Query Complexity of Derivative-Free Optimization

TL;DR

This paper establishes fundamental lower bounds on the convergence rates of derivative-free optimization with noisy evaluations, introduces a near-optimal Boolean comparison-based algorithm for strongly convex functions, and shows similar convergence rates for both evaluation types.

Contribution

It provides the first lower bounds on DFO convergence rates with noise, and proposes a novel Boolean comparison-based algorithm that is near optimal for strongly convex functions.

Findings

Lower bounds on DFO convergence rates with noise

A new Boolean comparison-based DFO algorithm

Equivalent convergence rates for noisy evaluations and Boolean comparisons

Abstract

This paper provides lower bounds on the convergence rate of Derivative Free Optimization (DFO) with noisy function evaluations, exposing a fundamental and unavoidable gap between the performance of algorithms with access to gradients and those with access to only function evaluations.
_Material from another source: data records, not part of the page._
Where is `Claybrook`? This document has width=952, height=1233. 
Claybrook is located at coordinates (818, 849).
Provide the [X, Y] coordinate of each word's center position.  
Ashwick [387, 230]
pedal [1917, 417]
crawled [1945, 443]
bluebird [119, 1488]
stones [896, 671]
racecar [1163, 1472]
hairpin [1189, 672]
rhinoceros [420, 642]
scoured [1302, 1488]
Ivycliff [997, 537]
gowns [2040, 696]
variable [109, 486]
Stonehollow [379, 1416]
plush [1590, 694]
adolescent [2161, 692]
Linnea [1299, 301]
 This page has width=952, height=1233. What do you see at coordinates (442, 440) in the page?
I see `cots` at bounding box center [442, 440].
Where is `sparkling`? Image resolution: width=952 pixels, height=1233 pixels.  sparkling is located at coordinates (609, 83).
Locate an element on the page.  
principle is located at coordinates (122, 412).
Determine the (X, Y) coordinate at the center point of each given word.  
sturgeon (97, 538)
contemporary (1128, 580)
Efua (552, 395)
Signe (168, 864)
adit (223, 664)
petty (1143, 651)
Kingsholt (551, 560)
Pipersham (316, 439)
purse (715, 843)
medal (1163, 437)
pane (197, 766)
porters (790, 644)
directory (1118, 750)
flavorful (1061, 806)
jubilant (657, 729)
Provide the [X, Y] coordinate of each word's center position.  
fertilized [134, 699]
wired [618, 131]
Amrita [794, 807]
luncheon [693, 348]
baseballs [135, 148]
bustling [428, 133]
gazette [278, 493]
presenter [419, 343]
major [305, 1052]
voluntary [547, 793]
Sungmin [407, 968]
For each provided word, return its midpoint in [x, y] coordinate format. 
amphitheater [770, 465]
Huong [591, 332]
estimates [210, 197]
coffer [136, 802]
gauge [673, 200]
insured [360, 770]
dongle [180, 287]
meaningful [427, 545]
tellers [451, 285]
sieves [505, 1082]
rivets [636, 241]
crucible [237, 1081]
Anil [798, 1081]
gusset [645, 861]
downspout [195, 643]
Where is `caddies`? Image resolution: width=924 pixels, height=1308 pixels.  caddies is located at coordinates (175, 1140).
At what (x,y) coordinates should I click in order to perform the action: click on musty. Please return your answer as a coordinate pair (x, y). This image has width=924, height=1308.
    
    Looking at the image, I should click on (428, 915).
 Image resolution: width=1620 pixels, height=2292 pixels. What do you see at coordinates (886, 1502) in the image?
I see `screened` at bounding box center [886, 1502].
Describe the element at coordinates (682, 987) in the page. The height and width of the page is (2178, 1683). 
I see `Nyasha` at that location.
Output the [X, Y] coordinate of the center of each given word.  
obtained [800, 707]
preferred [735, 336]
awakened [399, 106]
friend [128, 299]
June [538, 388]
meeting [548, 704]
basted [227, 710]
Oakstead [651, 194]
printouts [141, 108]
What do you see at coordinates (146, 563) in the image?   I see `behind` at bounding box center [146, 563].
However, there are situations in which DFO is unavoidable, and for such situations we propose a new DFO algorithm that is proved to be near optimal for the class of strongly convex objective functions. A distinctive feature of the algorithm is that it uses only Boolean-valued function comparisons, rather than function evaluations. This makes the algorithm useful in an even wider range of applications, such as optimization based on paired comparisons from human subjects, for example. We also show that regardless of whether DFO is based on noisy function evaluations or Boolean-valued function comparisons, the convergence rate is the same.